- WORK REQUEST -
Your response should consist solely of the records, written out exactly.

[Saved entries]
....................

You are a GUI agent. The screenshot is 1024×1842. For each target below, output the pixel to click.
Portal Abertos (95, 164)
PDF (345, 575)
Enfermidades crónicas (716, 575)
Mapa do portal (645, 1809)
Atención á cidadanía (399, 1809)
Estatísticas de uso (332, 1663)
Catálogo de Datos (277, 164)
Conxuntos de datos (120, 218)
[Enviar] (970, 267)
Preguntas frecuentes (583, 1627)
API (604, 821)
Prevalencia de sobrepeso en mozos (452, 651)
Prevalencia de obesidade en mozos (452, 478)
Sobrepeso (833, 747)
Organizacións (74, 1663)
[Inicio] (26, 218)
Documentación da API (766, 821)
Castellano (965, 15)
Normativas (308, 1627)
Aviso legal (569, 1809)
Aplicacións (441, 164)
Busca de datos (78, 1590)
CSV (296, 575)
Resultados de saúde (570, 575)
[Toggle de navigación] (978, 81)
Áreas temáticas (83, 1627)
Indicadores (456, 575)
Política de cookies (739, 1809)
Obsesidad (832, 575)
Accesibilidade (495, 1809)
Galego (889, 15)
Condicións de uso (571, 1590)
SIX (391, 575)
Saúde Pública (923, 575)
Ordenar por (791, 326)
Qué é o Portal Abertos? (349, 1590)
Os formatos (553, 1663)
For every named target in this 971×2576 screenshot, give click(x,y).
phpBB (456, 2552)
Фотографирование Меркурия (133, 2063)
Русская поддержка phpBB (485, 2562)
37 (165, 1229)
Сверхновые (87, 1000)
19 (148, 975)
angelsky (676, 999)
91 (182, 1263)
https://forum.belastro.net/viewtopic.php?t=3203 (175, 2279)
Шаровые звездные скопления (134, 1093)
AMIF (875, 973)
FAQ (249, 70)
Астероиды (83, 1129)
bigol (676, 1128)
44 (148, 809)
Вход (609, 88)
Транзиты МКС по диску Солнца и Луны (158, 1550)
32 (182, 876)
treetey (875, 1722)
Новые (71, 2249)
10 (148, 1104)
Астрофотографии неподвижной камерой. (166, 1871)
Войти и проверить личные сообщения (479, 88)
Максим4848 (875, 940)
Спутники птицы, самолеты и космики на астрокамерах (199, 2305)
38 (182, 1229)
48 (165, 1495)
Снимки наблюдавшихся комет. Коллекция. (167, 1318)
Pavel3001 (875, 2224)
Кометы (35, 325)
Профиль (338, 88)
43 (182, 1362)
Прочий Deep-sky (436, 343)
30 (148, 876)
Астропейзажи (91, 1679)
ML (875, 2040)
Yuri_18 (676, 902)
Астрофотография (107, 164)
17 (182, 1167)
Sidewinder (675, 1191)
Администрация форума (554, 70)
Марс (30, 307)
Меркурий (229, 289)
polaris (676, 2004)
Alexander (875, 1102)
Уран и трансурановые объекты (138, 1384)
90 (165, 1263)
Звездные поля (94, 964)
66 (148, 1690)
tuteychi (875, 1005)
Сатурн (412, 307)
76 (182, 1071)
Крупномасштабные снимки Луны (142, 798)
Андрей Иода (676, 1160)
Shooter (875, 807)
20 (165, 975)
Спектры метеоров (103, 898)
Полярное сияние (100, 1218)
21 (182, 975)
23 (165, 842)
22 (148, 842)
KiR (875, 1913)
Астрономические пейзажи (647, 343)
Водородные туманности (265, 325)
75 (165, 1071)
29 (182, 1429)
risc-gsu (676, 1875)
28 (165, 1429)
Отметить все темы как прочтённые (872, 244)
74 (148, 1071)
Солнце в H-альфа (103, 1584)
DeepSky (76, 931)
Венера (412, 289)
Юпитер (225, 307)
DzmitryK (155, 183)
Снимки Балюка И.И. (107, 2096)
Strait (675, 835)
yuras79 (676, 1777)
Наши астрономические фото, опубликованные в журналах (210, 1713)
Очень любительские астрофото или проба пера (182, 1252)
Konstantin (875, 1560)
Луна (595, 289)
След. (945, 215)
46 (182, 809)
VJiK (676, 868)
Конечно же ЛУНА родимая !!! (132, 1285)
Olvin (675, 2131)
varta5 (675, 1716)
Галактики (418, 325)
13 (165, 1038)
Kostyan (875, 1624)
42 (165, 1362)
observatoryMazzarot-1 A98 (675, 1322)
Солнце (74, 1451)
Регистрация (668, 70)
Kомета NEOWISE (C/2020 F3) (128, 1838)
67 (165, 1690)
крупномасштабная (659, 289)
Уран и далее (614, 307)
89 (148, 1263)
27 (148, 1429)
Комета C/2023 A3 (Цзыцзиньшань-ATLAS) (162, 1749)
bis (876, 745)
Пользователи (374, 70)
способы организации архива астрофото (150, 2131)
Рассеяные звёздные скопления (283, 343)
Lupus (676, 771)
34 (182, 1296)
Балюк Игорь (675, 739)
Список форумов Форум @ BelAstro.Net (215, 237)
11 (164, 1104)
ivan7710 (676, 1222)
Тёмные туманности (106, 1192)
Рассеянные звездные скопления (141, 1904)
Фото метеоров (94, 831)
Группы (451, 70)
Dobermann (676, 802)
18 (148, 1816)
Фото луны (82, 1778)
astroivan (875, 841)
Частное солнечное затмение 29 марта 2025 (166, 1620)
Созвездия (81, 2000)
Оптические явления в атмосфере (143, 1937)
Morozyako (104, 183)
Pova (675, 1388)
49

....................

- ANSWER SECTION -
You are a GUI agent. The screenshot is 1024×1842. For each target below, output the pixel to click.
Portal Abertos (95, 164)
PDF (345, 575)
Enfermidades crónicas (716, 575)
Mapa do portal (645, 1809)
Atención á cidadanía (399, 1809)
Estatísticas de uso (332, 1663)
Catálogo de Datos (277, 164)
Conxuntos de datos (120, 218)
[Enviar] (970, 267)
Preguntas frecuentes (583, 1627)
API (604, 821)
Prevalencia de sobrepeso en mozos (452, 651)
Prevalencia de obesidade en mozos (452, 478)
Sobrepeso (833, 747)
Organizacións (74, 1663)
[Inicio] (26, 218)
Documentación da API (766, 821)
Castellano (965, 15)
Normativas (308, 1627)
Aviso legal (569, 1809)
Aplicacións (441, 164)
Busca de datos (78, 1590)
CSV (296, 575)
Resultados de saúde (570, 575)
[Toggle de navigación] (978, 81)
Áreas temáticas (83, 1627)
Indicadores (456, 575)
Política de cookies (739, 1809)
Obsesidad (832, 575)
Accesibilidade (495, 1809)
Galego (889, 15)
Condicións de uso (571, 1590)
SIX (391, 575)
Saúde Pública (923, 575)
Ordenar por (791, 326)
Qué é o Portal Abertos? (349, 1590)
Os formatos (553, 1663)
For every named target in this 971×2576 screenshot, give click(x,y).
phpBB (456, 2552)
Фотографирование Меркурия (133, 2063)
Русская поддержка phpBB (485, 2562)
37 (165, 1229)
Сверхновые (87, 1000)
19 (148, 975)
angelsky (676, 999)
91 (182, 1263)
https://forum.belastro.net/viewtopic.php?t=3203 (175, 2279)
Шаровые звездные скопления (134, 1093)
AMIF (875, 973)
FAQ (249, 70)
Астероиды (83, 1129)
bigol (676, 1128)
44 (148, 809)
Вход (609, 88)
Транзиты МКС по диску Солнца и Луны (158, 1550)
32 (182, 876)
treetey (875, 1722)
Новые (71, 2249)
10 (148, 1104)
Астрофотографии неподвижной камерой. (166, 1871)
Войти и проверить личные сообщения (479, 88)
Максим4848 (875, 940)
Спутники птицы, самолеты и космики на астрокамерах (199, 2305)
38 (182, 1229)
48 (165, 1495)
Снимки наблюдавшихся комет. Коллекция. (167, 1318)
Pavel3001 (875, 2224)
Кометы (35, 325)
Профиль (338, 88)
43 (182, 1362)
Прочий Deep-sky (436, 343)
30 (148, 876)
Астропейзажи (91, 1679)
ML (875, 2040)
Yuri_18 (676, 902)
Астрофотография (107, 164)
17 (182, 1167)
Sidewinder (675, 1191)
Администрация форума (554, 70)
Марс (30, 307)
Меркурий (229, 289)
polaris (676, 2004)
Alexander (875, 1102)
Уран и трансурановые объекты (138, 1384)
90 (165, 1263)
Звездные поля (94, 964)
66 (148, 1690)
tuteychi (875, 1005)
Сатурн (412, 307)
76 (182, 1071)
Крупномасштабные снимки Луны (142, 798)
Андрей Иода (676, 1160)
Shooter (875, 807)
20 (165, 975)
Спектры метеоров (103, 898)
Полярное сияние (100, 1218)
21 (182, 975)
23 (165, 842)
22 (148, 842)
KiR (875, 1913)
Астрономические пейзажи (647, 343)
Водородные туманности (265, 325)
75 (165, 1071)
29 (182, 1429)
risc-gsu (676, 1875)
28 (165, 1429)
Отметить все темы как прочтённые (872, 244)
74 (148, 1071)
Солнце в H-альфа (103, 1584)
DeepSky (76, 931)
Венера (412, 289)
Юпитер (225, 307)
DzmitryK (155, 183)
Снимки Балюка И.И. (107, 2096)
Strait (675, 835)
yuras79 (676, 1777)
Наши астрономические фото, опубликованные в журналах (210, 1713)
Очень любительские астрофото или проба пера (182, 1252)
Konstantin (875, 1560)
Луна (595, 289)
След. (945, 215)
46 (182, 809)
VJiK (676, 868)
Конечно же ЛУНА родимая !!! (132, 1285)
Olvin (675, 2131)
varta5 (675, 1716)
Галактики (418, 325)
13 (165, 1038)
Kostyan (875, 1624)
42 (165, 1362)
observatoryMazzarot-1 A98 (675, 1322)
Солнце (74, 1451)
Регистрация (668, 70)
Kомета NEOWISE (C/2020 F3) (128, 1838)
67 (165, 1690)
крупномасштабная (659, 289)
Уран и далее (614, 307)
89 (148, 1263)
27 (148, 1429)
Комета C/2023 A3 (Цзыцзиньшань-ATLAS) (162, 1749)
bis (876, 745)
Пользователи (374, 70)
способы организации архива астрофото (150, 2131)
Рассеяные звёздные скопления (283, 343)
Lupus (676, 771)
34 (182, 1296)
Балюк Игорь (675, 739)
Список форумов Форум @ BelAstro.Net (215, 237)
11 (164, 1104)
ivan7710 (676, 1222)
Тёмные туманности (106, 1192)
Рассеянные звездные скопления (141, 1904)
Фото метеоров (94, 831)
Группы (451, 70)
Dobermann (676, 802)
18 (148, 1816)
Фото луны (82, 1778)
astroivan (875, 841)
Частное солнечное затмение 29 марта 2025 (166, 1620)
Созвездия (81, 2000)
Оптические явления в атмосфере (143, 1937)
Morozyako (104, 183)
Pova (675, 1388)
49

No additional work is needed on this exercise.